Assignment:
Which lines of the records contain the word "agent"? Show each of them.

Data extract:
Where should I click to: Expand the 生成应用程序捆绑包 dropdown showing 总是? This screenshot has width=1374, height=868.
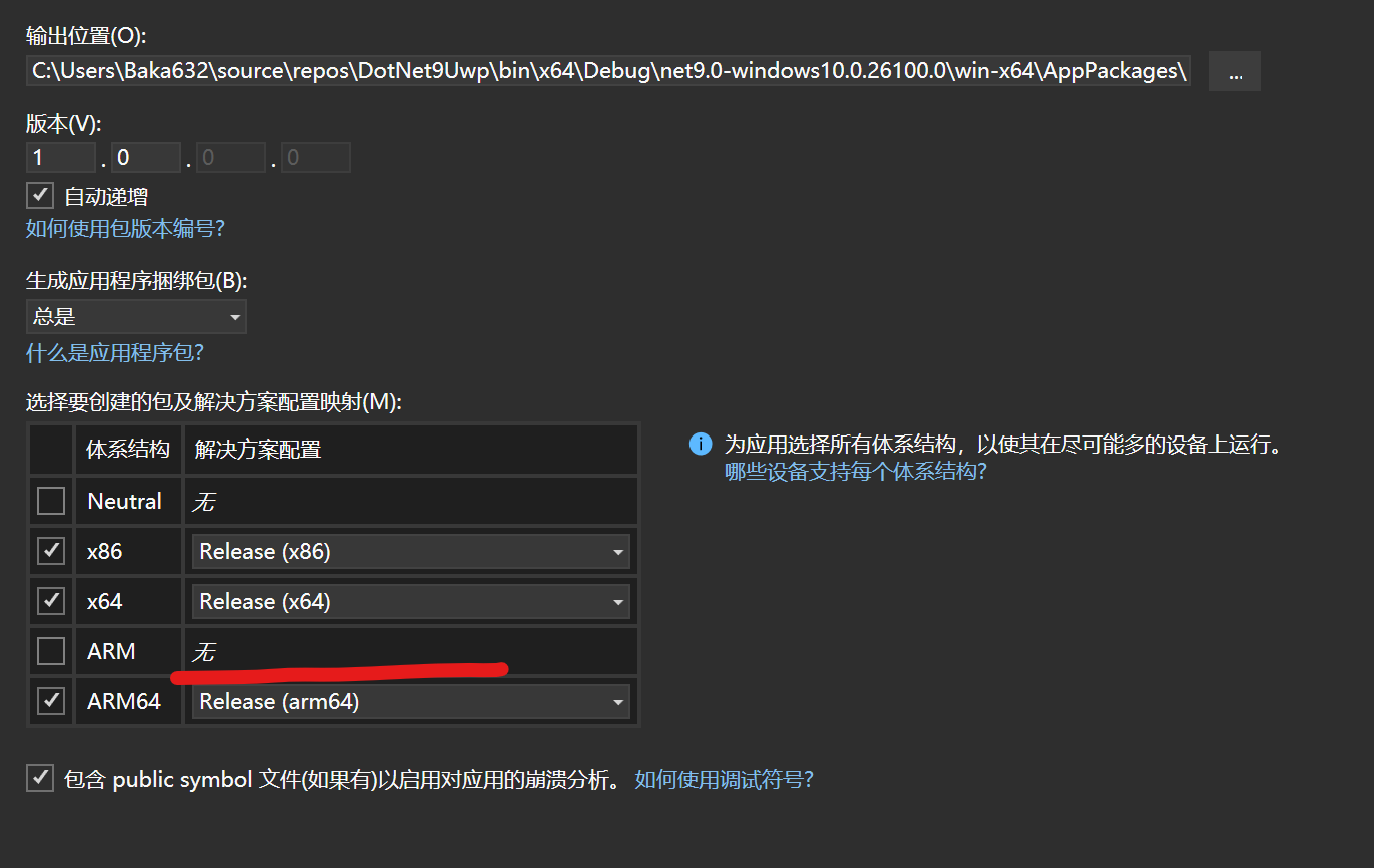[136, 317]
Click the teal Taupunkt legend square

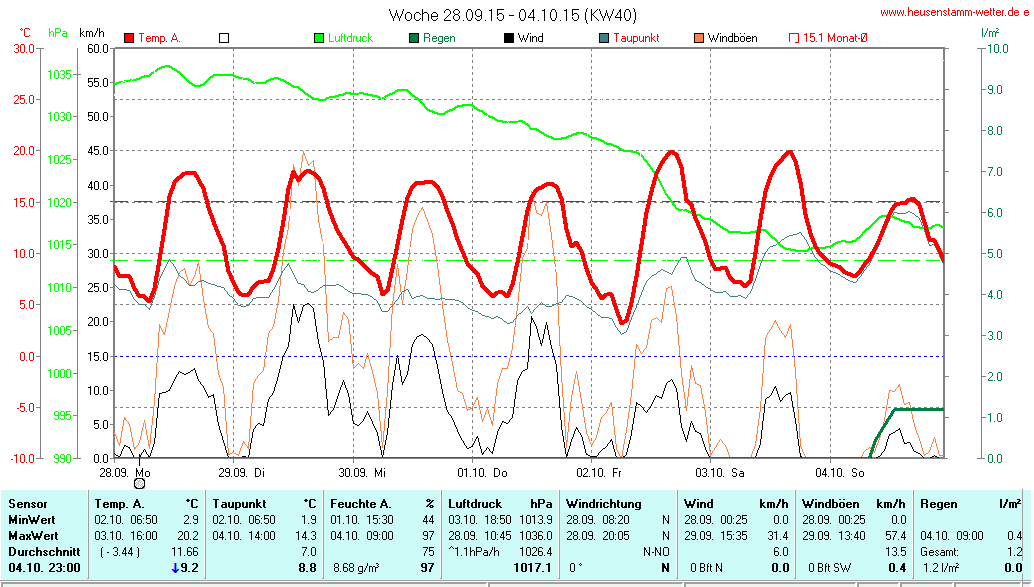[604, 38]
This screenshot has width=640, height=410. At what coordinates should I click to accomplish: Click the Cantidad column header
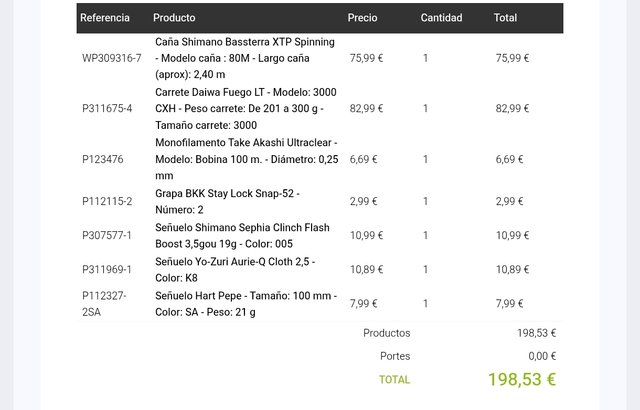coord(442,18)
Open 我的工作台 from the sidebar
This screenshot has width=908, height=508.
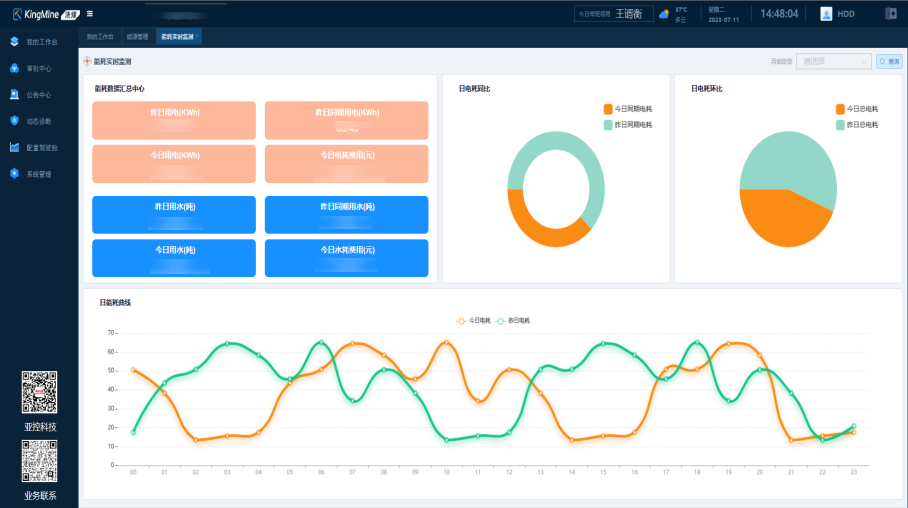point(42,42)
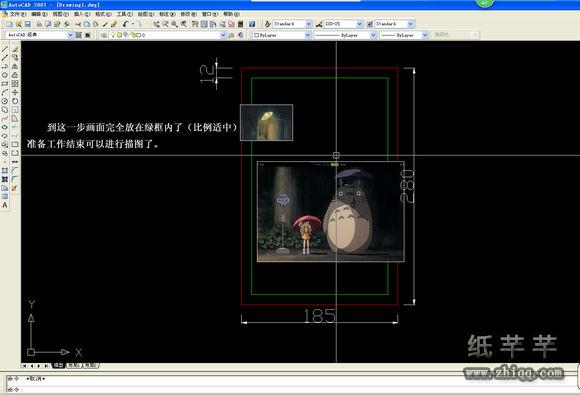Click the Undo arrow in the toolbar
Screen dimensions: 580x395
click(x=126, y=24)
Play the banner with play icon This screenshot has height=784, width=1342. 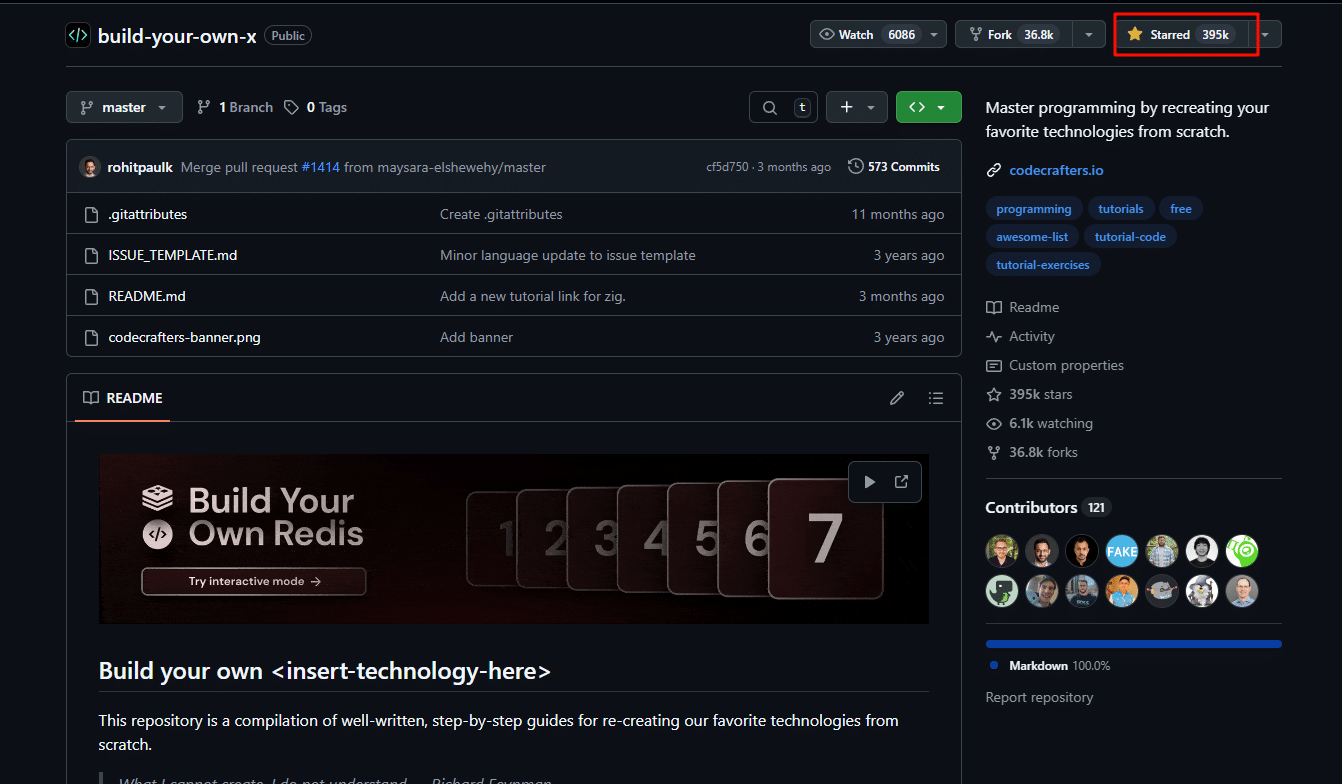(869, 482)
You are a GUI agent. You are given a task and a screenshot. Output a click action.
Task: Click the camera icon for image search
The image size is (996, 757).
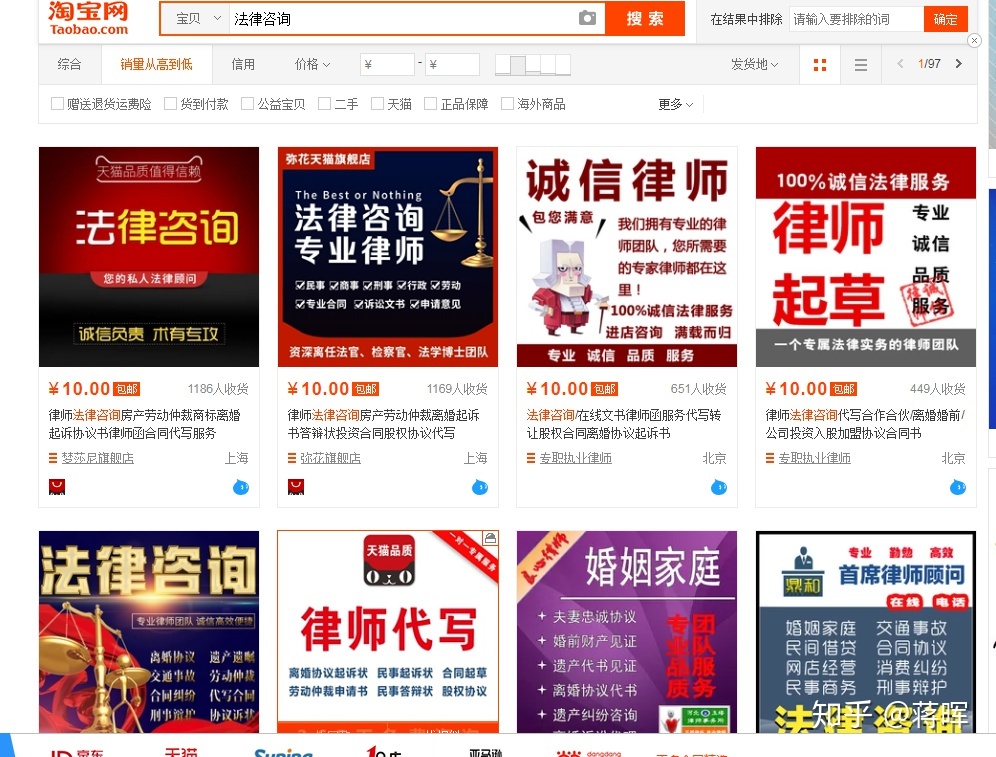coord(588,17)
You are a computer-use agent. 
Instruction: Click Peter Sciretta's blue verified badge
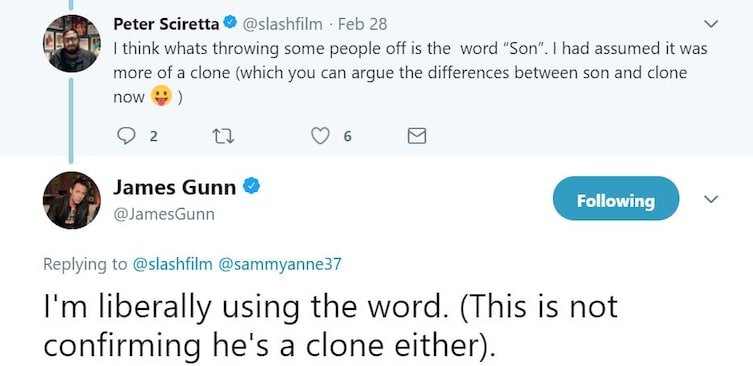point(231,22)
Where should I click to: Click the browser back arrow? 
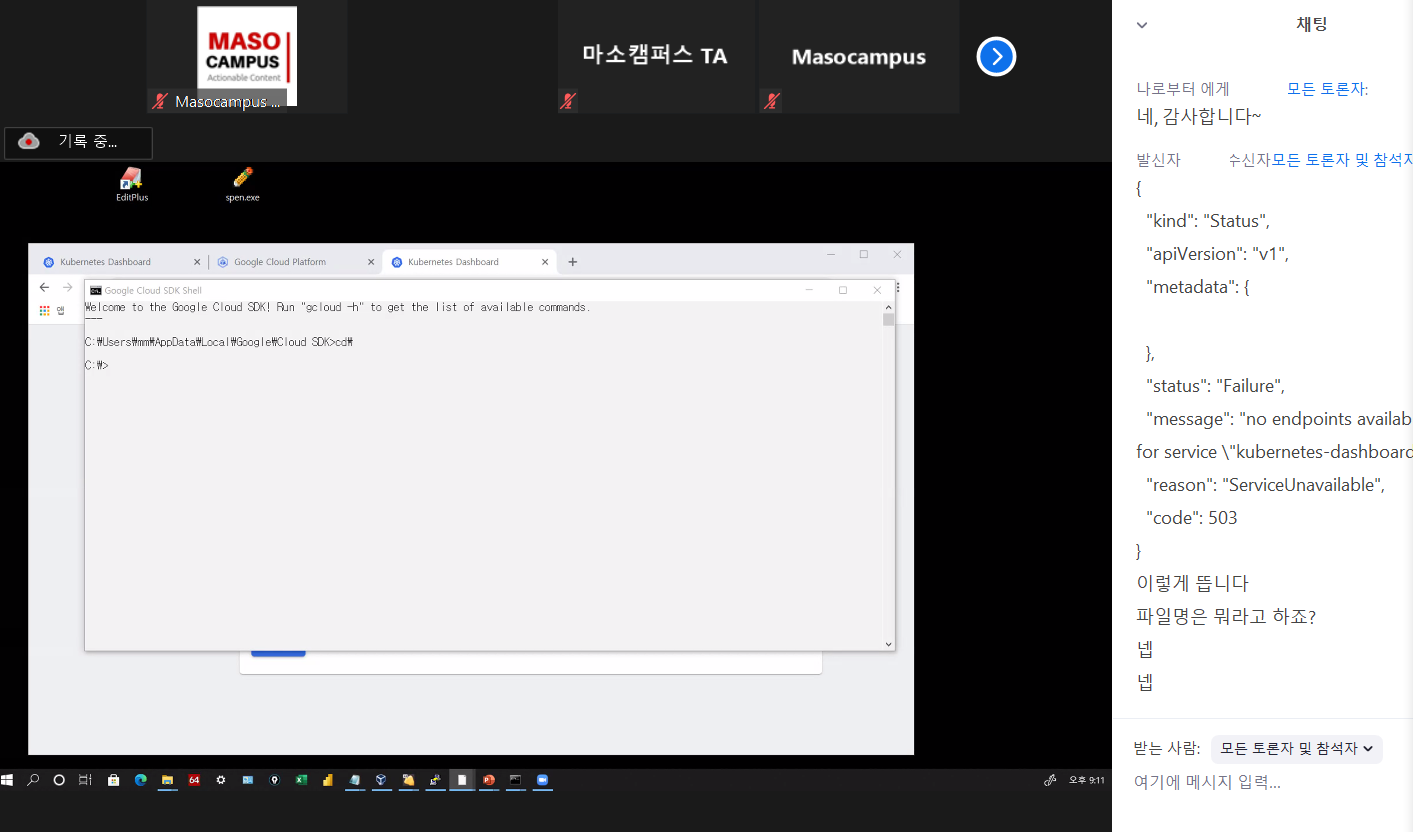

Written response:
You are a GUI agent. You are given a task and a screenshot. Output a click action.
You are a computer-use agent. 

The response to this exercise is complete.